Often business owners have some ability to defer or accelerate the recognition of income or the deduction of expenses from one year to the next. For example, electing out of installment sale treatment is one way to recognize income now rather than over the course of multiple tax years. Businesses can also use the advanced expensing provisions of Section 179 or “bonus” depreciation to deduct fixed assets over a shorter period of time. Traditional tax planning strategy suggests deferring income as long as possible and accelerating tax deductions as soon as possible. However, knowing that next year’s federal income tax rates will be higher challenges these traditional strategies. Careful consideration has to be given to decide if those traditional strategies still provide the best result.
Increased Medicare tax
Another certainty for 2013 is a pair of taxes that are a result of the Affordable Care Act, which was upheld by the Supreme Court in June. The first of these two new taxes is a 0.9 percent increase to the Medicare tax. This increase will go into effect on Jan. 1. It affects wage earners who have payroll taxes deducted from their paychecks, and business owners who pay self-employment tax including active owners in partnerships and LLCs, sole proprietors or working interest owners in oil and gas investments.
This increased tax will only affect taxpayers over a specific threshold.

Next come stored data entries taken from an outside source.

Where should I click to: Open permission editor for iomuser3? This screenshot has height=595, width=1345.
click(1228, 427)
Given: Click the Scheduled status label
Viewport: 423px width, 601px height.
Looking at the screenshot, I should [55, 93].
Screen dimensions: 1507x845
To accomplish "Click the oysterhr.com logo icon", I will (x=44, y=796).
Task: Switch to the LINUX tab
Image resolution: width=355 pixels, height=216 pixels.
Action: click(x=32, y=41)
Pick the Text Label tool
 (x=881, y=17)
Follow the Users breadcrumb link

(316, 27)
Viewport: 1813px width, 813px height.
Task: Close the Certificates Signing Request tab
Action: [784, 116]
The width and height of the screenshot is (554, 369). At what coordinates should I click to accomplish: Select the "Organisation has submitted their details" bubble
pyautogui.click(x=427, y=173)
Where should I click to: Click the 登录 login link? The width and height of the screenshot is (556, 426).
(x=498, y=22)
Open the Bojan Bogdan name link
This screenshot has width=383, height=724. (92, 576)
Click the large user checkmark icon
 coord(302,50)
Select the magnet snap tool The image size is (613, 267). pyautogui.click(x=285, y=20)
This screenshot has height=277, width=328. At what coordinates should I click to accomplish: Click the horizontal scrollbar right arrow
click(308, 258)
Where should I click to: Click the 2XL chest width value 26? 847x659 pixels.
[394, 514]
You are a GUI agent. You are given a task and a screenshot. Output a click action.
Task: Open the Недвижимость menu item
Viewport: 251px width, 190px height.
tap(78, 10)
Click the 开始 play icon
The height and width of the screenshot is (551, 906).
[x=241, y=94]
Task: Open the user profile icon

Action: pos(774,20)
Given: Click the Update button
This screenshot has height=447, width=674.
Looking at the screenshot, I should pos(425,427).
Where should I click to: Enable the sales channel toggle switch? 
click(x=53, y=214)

For married taxpayers filing jointly, this tax applies to each dollar of “earned” income exceeding $250,000. For single taxpayers the threshold is $200,000, for married taxpayers filing separately, the threshold is $125,000. This new tax adds significance to the discussion about whether business owners should use traditional tax planning techniques of deferring income and accelerating deductions in 2012 or recognize the income in 2012 and save the deductions for 2013 and later years.
New tax on unearned income
The second tax that kicks in on Jan. 1 as a result of healthcare reform is a 3.8 percent tax on unearned income. This tax applies to portfolio income such as interest and dividends; investment income such as capital gains; and passive income such as rents, royalties and passive income from partnerships or S corporations.
This new tax on unearned income only applies to income over similar threshold amounts as the increased Medicare tax. The dollar amounts are the same as the increased Medicare tax amounts, however rather than only counting earned income in determining the threshold, modified adjusted gross Income is used instead for this new tax on unearned income. Therefore, this includes all sources of taxable income, less some modifications for foreign income.
One specific trap, or opportunity, integrated into this new tax is that it applies to rental income. Many business owners have a separate company that owns the real estate or equipment they use and rents it to the operating company owned by the same or similar owners. These self-rental activities have some special rules. However, they received no special treatment as it relates to this new tax on unearned income. Rental income is specifically identified as a source of income to which this new tax applies. Therefore, starting in 2013 business owners need to be careful about the amount of taxable income their own rental company generates, because it could result in having a higher tax rate.
Clinton Baker is a member with Kennedy and Coe LLC. He specializes in tax consulting and frequently is a public speaker on the tax implications of health care reform.